Segment Start: Material provided

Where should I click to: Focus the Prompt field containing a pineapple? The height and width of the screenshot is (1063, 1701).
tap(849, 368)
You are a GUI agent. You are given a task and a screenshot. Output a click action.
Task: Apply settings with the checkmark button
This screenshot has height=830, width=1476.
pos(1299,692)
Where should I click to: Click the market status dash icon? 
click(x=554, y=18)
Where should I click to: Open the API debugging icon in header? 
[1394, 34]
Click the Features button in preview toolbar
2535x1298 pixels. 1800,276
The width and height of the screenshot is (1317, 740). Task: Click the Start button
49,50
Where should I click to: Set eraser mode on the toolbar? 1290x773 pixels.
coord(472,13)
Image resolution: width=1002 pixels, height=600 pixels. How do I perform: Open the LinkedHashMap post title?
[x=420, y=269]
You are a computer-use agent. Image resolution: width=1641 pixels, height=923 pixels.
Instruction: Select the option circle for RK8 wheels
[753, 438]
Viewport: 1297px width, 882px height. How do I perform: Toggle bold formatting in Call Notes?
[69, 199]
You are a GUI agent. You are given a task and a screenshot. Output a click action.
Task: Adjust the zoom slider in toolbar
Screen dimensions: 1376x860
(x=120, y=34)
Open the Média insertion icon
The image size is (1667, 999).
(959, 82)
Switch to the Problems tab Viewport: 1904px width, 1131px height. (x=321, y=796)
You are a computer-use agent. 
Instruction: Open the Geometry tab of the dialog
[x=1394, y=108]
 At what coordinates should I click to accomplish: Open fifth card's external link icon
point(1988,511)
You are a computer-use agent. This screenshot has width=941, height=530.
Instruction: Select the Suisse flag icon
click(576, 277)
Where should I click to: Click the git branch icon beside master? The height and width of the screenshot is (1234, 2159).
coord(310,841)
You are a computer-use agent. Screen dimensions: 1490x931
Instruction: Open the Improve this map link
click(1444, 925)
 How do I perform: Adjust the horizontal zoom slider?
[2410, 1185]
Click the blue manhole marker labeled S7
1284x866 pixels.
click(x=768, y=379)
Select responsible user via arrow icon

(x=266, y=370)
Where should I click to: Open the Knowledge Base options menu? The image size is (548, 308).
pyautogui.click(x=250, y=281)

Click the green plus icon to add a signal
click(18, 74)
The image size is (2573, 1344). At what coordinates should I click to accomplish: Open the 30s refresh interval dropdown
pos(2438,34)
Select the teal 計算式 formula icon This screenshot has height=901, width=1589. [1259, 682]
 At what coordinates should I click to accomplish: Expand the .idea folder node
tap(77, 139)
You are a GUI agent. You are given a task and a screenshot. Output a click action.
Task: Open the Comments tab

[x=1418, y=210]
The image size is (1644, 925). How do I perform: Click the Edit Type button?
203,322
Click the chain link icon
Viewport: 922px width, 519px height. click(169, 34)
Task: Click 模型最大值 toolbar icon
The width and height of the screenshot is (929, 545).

Segment End: Material provided

Work item = Go through the records above and return each line in which the word "computer" occurs.

Finished task =
You are a computer-use agent. Image resolution: width=1641 pixels, height=923 pixels.
You are a computer-use agent. 
You are a computer-use agent. This screenshot has width=941, height=530.
You are a computer-use agent. Screen dimensions: 1490x931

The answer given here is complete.